Philadelphia Stock Exchange (PHLX), now known as Nasdaq PHLX, is the first stock exchange established in the United States and the oldest stock exchange in the nation. The exchange is owned by Nasdaq, which acquired it in 2007 for $652 million, and is headquartered in Philadelphia.

The exchange was founded in 1790 and originally named the Board of Brokers of Philadelphia and sometimes referred to as the Philadelphia Board of Brokers. In 1875, the Board of Brokers changed its name to the Philadelphia Stock Exchange.

In 1949, the exchange merged with the Baltimore Stock Exchange and was renamed the Philadelphia-Baltimore Stock Exchange. In 1954, it merged with the Washington Stock Exchange and was renamed the Philadelphia-Baltimore-Washington Stock Exchange, often abbreviated PBW. In 1969, the exchange acquired the Pittsburgh Stock Exchange.

==History==
===1790–1875: Board of Brokers===
The Philadelphia Stock Exchange was established in 1790, making it the first securities exchange in the United States.

Over its more than 200 years in existence, the Philadelphia Stock Exchange has had various titles and has been located in various buildings around Philadelphia. Founded in 1790 as the "Board of Brokers," it was located at the Merchants Coffee House, now known as the City Tavern, at the corner of Second and Walnut Streets.

In 1831, Stephen Girard’s Bank had formed the "Philadelphia Merchant’s Exchange Company" to erect a new building to house the Board of Brokers and other groups. The Board of Brokers moved into the Merchants Exchange Building at 3rd and Dock Streets in 1834 following a fire at the coffee house.

As of January 1, 1874, the par price for membership in the Philadelphia Board of Brokers was $1,000, with 198 seats, and "not others are attainable under $2,000 each." The board represented a market capital of around $350,000.

===1875–1949: Philadelphia Stock Exchange===
In 1875, the Board of Brokers changed its name to the Philadelphia Stock Exchange.

In 1876, the exchange moved to the rear of the Girard Bank Building, formerly the First Bank of the United States. It stayed there until 1888. From 1888 to 1902, the exchange moved to the Drexel Building which was located near Fifth Street and Chestnut. Between 1902 and 1912, the exchange returned to the Merchants Exchange Building. In 1913, it moved to a building at 1411 Walnut Street, now listed on the National Register of Historic Places.

In 1951, the exchange moved to the Central Penn Bank Building at 1401 Walnut Street. It stayed there until 1966 when it moved to a newly constructed building (currently the Sofitel Hotel) at 17th and Sansom. The 1700 block of Ionic Street, a narrow thoroughfare just north of this building, was renamed Stock Exchange Place and was still signed as such as of 2017.

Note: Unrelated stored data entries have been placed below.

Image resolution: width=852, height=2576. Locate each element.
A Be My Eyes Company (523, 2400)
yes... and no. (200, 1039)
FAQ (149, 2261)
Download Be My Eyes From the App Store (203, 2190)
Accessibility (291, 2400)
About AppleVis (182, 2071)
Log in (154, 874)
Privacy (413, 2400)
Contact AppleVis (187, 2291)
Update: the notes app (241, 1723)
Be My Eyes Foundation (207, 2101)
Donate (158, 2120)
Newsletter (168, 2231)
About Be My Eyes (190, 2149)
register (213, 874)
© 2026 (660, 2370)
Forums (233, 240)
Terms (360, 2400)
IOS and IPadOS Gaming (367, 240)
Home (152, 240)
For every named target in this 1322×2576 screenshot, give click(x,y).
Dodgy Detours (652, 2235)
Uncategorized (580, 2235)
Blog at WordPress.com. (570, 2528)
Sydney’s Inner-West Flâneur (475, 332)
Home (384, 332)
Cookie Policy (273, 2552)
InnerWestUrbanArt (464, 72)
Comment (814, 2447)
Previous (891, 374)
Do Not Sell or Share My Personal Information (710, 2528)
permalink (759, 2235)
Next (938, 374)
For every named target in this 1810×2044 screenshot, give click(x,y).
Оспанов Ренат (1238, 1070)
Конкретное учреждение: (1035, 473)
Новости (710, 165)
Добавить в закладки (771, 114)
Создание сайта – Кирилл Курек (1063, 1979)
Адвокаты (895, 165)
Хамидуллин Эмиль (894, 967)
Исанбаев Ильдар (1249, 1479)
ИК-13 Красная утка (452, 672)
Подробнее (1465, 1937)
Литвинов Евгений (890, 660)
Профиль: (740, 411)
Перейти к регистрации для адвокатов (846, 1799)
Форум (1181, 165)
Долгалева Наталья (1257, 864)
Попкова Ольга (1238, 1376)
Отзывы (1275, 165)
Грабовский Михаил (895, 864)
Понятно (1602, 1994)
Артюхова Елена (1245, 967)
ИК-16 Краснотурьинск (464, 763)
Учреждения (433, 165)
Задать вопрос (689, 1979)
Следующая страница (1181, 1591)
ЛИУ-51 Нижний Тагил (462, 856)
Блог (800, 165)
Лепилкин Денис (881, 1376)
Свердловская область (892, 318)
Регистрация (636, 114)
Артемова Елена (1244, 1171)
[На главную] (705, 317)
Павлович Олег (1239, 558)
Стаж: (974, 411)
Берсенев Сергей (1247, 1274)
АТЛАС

In December 1968, in response to a fiscal crisis, Philadelphia imposed a $0.05 per share stock transfer tax for all transactions on the PHLX. On January 2, 1969, the PHLX moved its trading floor to an office building, then known as the Decker Building, just across a street from the city boundaries in Bala Cynwyd to avoid the tax. In February, a court ruled that the tax was illegal, and the PHLX moved its trading floor back to its headquarters in the city.

In 1981, the exchange moved to 19th and Market, where it stayed until 2017 when it moved to its current location in the newly built FMC Tower.

===1949–present: Mergers===
The exchange merged with the Baltimore Stock Exchange in 1949. The exchange was then named the Philadelphia-Baltimore Stock Exchange. The Baltimore Stock Exchange then migrated out of its Baltimore Stock Exchange Building, later renamed the Totman Building, to a new home base in Philadelphia.

The exchange merged with the Washington Stock Exchange in 1954. The exchange was known as the Philadelphia-Baltimore-Washington Stock Exchange (often abbreviated as PBW) after those mergers. In 1969, the exchange acquired the Pittsburgh Stock Exchange, and maintained an auxiliary trading floor in Pittsburgh until 1974.

On October 22, 1981, trading was halted on both the Chicago Board of Trade and the Philadelphia Stock Exchange after anonymous callers said bombs had been placed in those buildings.

In 2005, a number of large financial firms purchased stakes in the exchange as a hedge against growing consolidation of stock trading by the New York Stock Exchange and Nasdaq. These firms—Morgan Stanley, Citigroup, Credit Suisse First Boston, UBS, Merrill Lynch and Citadel LLC—collectively owned about 89% of the exchange.

On October 20, 2007, The Wall Street Journal reported that the exchange was for sale by a group of its shareholders, and was expected to be sold for about $600 million.

On November 7, 2007, NASDAQ announced a "definitive agreement" to purchase PHLX for $652 million, with the transaction expected to close in early 2008. On July 24, 2008, the acquisition was completed, creating the third-largest options market in the U.S.

On October 29, 2012, the stock exchange was shut down for two days due to Hurricane Sandy. The last time the stock exchange was closed due to weather for a full two days was on March 12 and 13, 1888.

As of 2014, the exchange handles trades for approximately 3,600 equity options, 15 index options, and a number of FX options. The PHLX has more than 16% of United States market share in exchange-listed stock and ETF options trading.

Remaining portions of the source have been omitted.